マーケットサマリー
インド株式市場は、3月下旬以降、欧米における新型コロナウイルスの感染拡大ペースの鈍化を背景に世界の株式市場が反発する中で、戻り相場を続けている。最近では、インド国内における経済活動の段階的な再開も株式市場のサポート要因となっている。
ただし、インドでは感染の拡大ペースは依然として収まりを見せていない。債券市場は、昨年12月下旬以降、世界的な金融緩和の動きやインド準備銀行(中央銀行)による追加緩和を背景に、上昇(利回りは低下)基調を維持している(8月7日現在)。
トピックス
コロナ禍でも順調に拡大するインドへの投資
インドでは新型コロナウイルスの感染拡大が続き、累積感染者数は7月6日に米国とブラジルに次ぐ世界3位となった。感染者数の最多記録は連日更新され、感染拡大ペースは現在、世界最速となっている。しかし、感染者の致死率は2.28%(インド保健省調べ)と世界でも最も低いクラスにとどまっていることも事実である。
6月の経済指標やその他のデータは、大半の部門において経済活動が4月および5月と比べ、大幅に拡大したことを示している。しかし、多くの数値は新型コロナウイルスの感染拡大以前の水準をなお大きく下回ったままであり、また一部の先行指標は7月に早くも上昇から横ばいに転じる兆候を示している。
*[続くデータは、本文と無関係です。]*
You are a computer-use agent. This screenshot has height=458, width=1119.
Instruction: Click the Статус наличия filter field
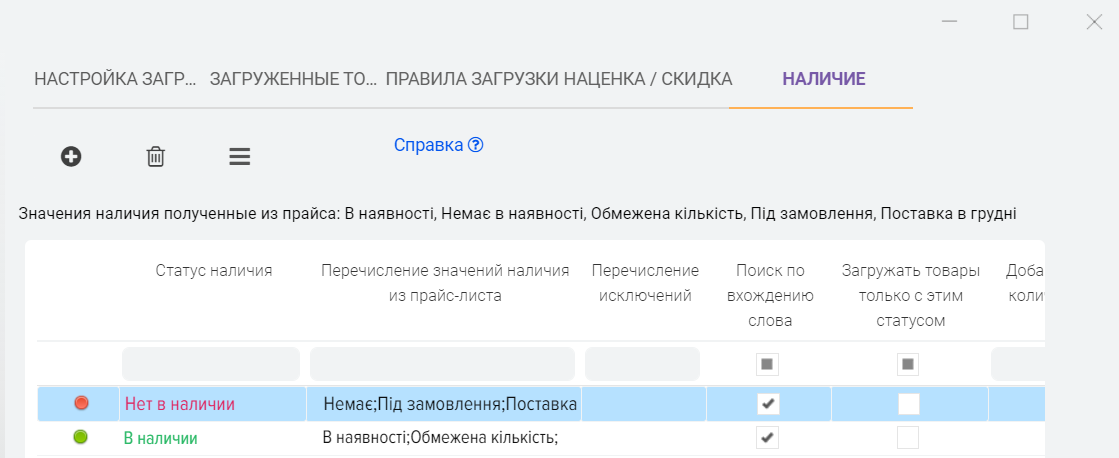pyautogui.click(x=210, y=364)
直近のデータの中では、外貨準備高の急増が特に注目される。外貨準備高は6月末に5,000億米ドルの大台に達し、増加の勢いは7月も続いている。その結果、インドの外貨準備高は、中国、日本、スイス、ロシアに次ぐ世界5位に躍進した。
外貨準備高は、2018年度(2018年4月-2019年3月)に33億米ドル減少したが、2019年度は595億米ドルの増加に転じた。さらに、2020年度第1四半期(2020年4~6月)のみで310億米ドルの大幅増を記録している。以下では、外貨準備高が急増を続けている理由と、それがインド経済と外国からのインド投資にとってどのような意味を持つかについて考える。
最近の外貨準備高の増加傾向は、インド準備銀行(中央銀行)が2019年に採用した、米ドル安傾向が強まればルピー高を、米ドル高傾向が強まればルピー安を容認する外国為替政策と相まって拡大した資本流入を反映したものだ。